In either case, the reader finds himself or herself in a Somalia that in one instance evokes tremendous fear but in another instance projects a somewhat functioning community, seemingly against all the odds stacked against it. Nuruddin describes a community – not necessarily the whole country – such as in Mogadiscio, which is under siege but does its best to live through the suspicion, fear, potential hijacking, imminent violence and death etc. One moment you may be laughing with someone or sharing a cup of coffee. The next moment the individual may be kidnapped and ransom demanded for his release. Special security arrangements, something g that in a normal society is only associated with politicians, is a necessity for visitors to the Somalia of Crossbones. This is one of the many realities in Somalia that Jeebleh, Malik and Ahl, discover.

What Nuruddin does is to weave several strands of life in a broken society, Somalia, interlacing the prevalent fear with unstinting hope. Even amidst this fear of the unknown, the visitors find welcoming locals. They meet people who still trust in friendship and companionship and are willing to help strangers in a difficult situation. Nuruddin, through the characters in Crossbones, denies victory to the violence and death. Instead, he emphasizes the triumph of the human spirit in which those who survive the gunfire and murder live in the hope that tomorrow may offer peace and security.

Yet the story of Somalia here is also the story of the tragedy of humanity in the 20th and 21st centuries. How, one may ask, (and one senses that Nuruddin is asking) is it that at a time when humanity claims to have reached great heights of civilization violence increasingly defines how people resolve disputes? Why is it that supposedly civilized societies resort to violence to resolve a violent situation? In a more political sense, this question applies to the various groups that have tried to dominate Somalia since the end of colonial occupation. Why did the incoming regime create a state that relied on repressing the rights of some communities whilst privileging others?

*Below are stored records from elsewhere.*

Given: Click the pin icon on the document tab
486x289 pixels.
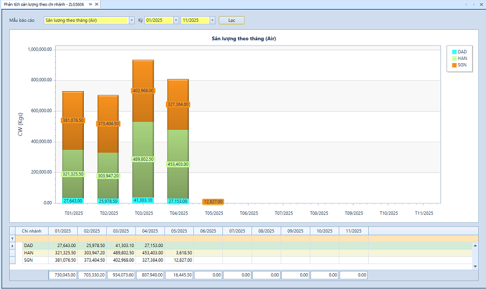Looking at the screenshot, I should [x=91, y=4].

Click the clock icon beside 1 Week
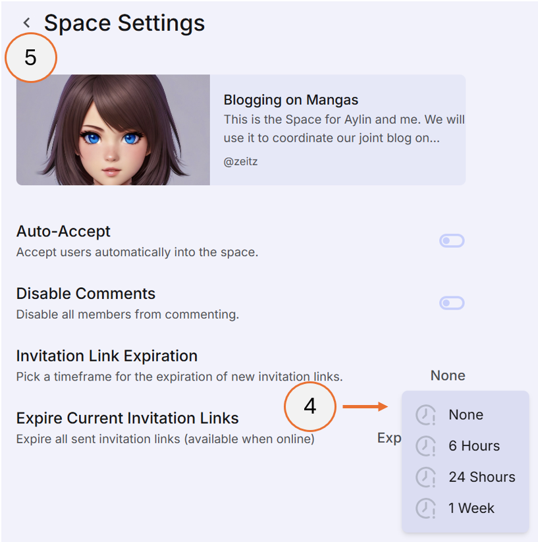pyautogui.click(x=426, y=508)
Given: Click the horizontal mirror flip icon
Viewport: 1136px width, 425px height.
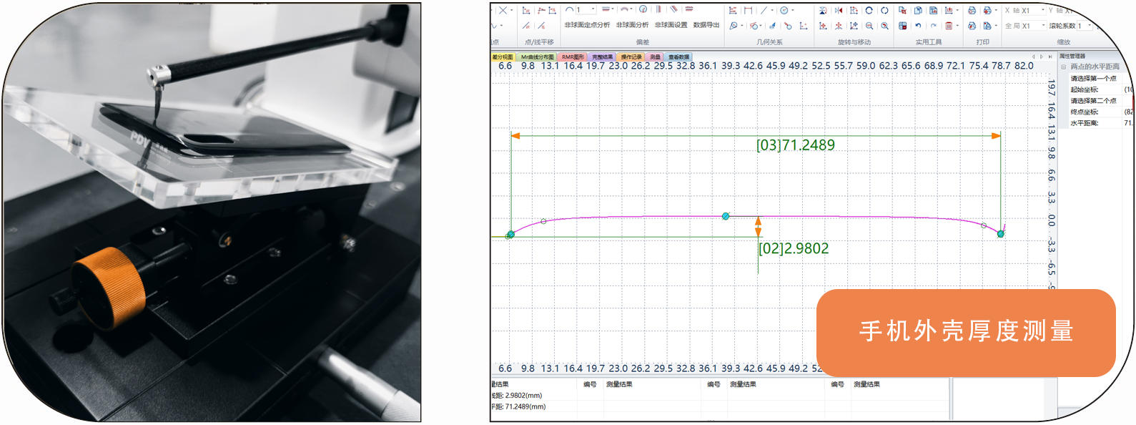Looking at the screenshot, I should pos(839,11).

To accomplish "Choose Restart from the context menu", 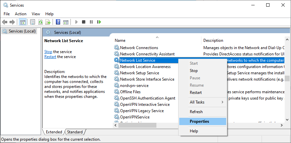I will pos(196,93).
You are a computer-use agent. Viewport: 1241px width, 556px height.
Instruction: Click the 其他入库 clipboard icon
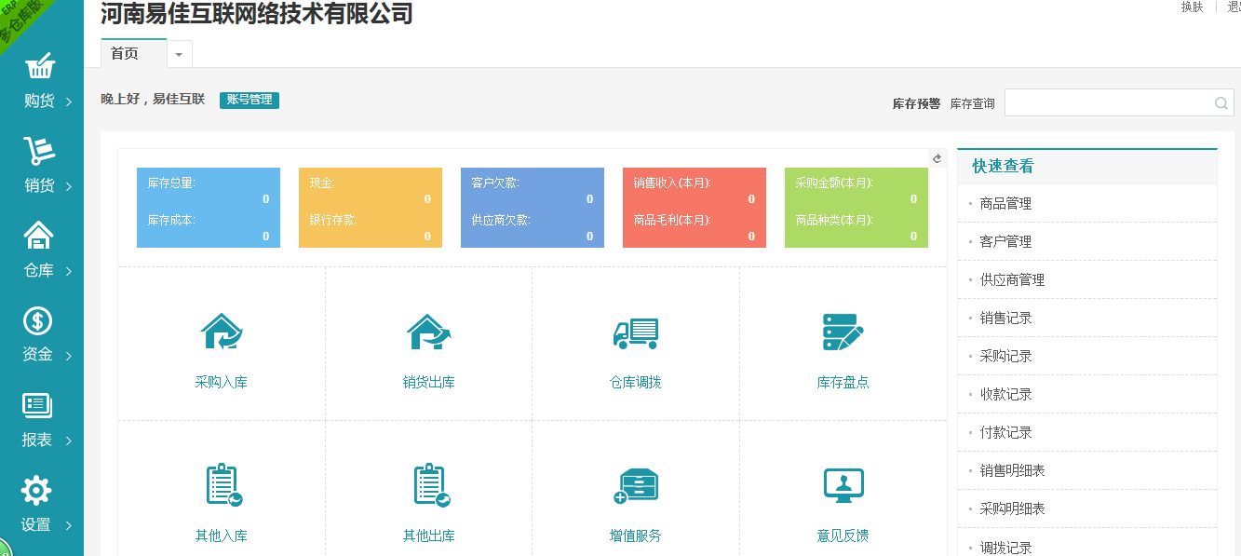(222, 485)
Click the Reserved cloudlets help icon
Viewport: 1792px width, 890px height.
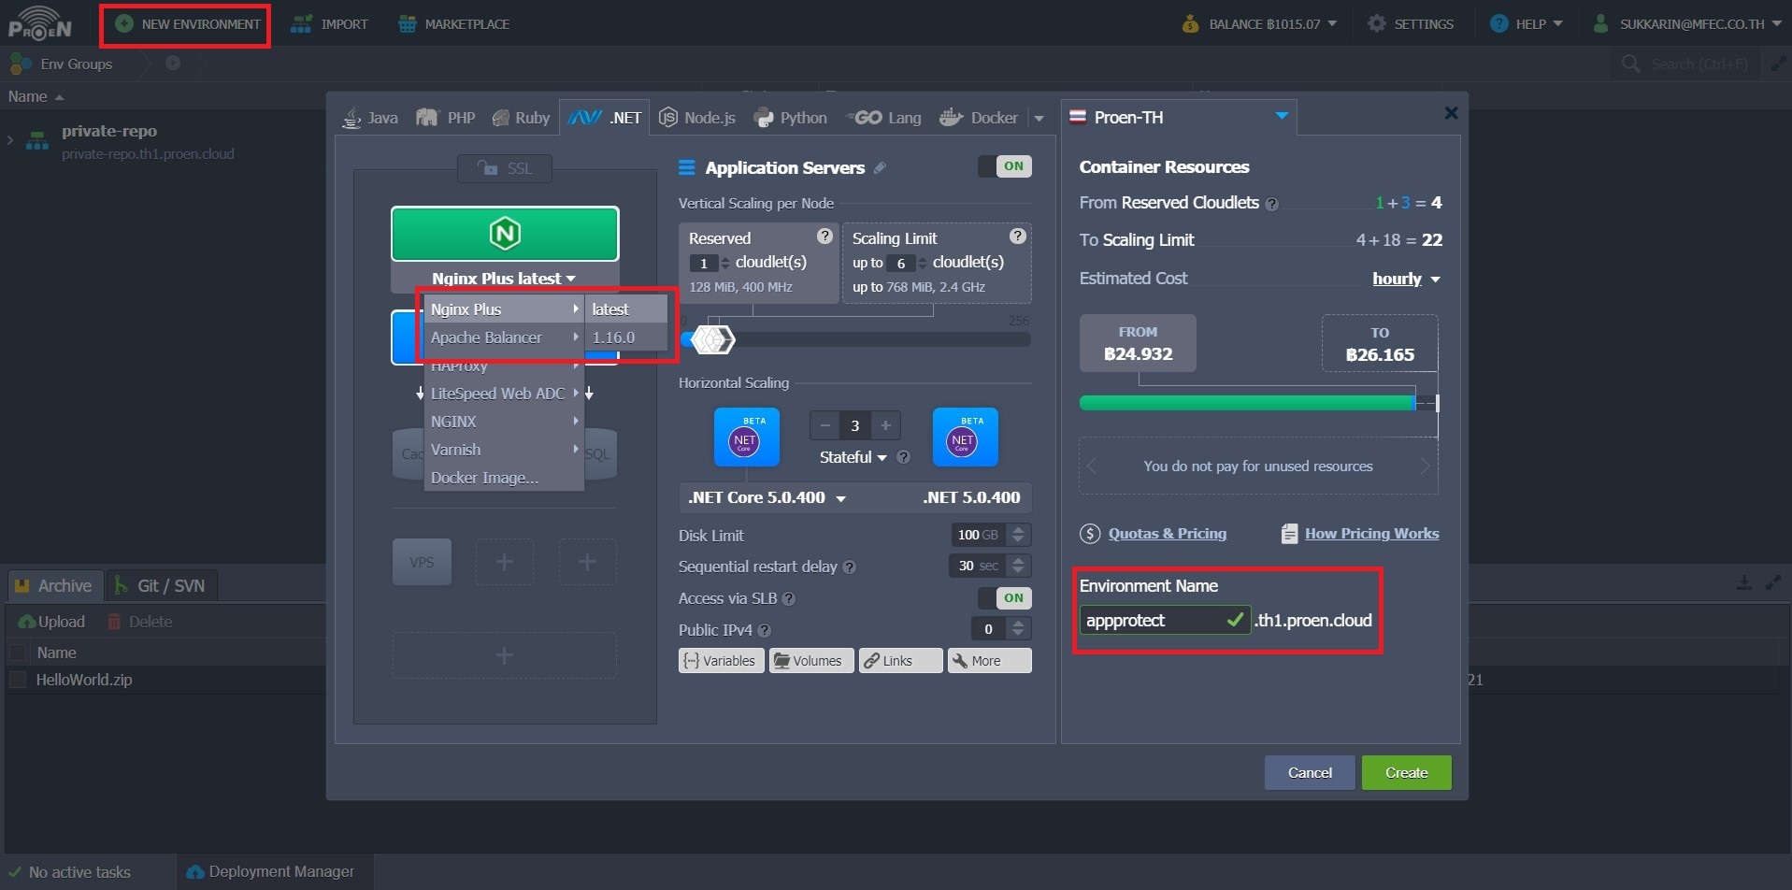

One can say that one of the enduring lessons of Crossbones is that the human spirit can endure unimaginable suffering but still triumph. Indeed, there are Somalis of all shades: Ordinary men and women, farmers, teachers, hoteliers, doctors, sheikhs, bankers, engineers and journalists among others who today remain in their homeland, believing that somehow one day their country will stand on its feet again and be seriously counted among the community of nations as a functioning society.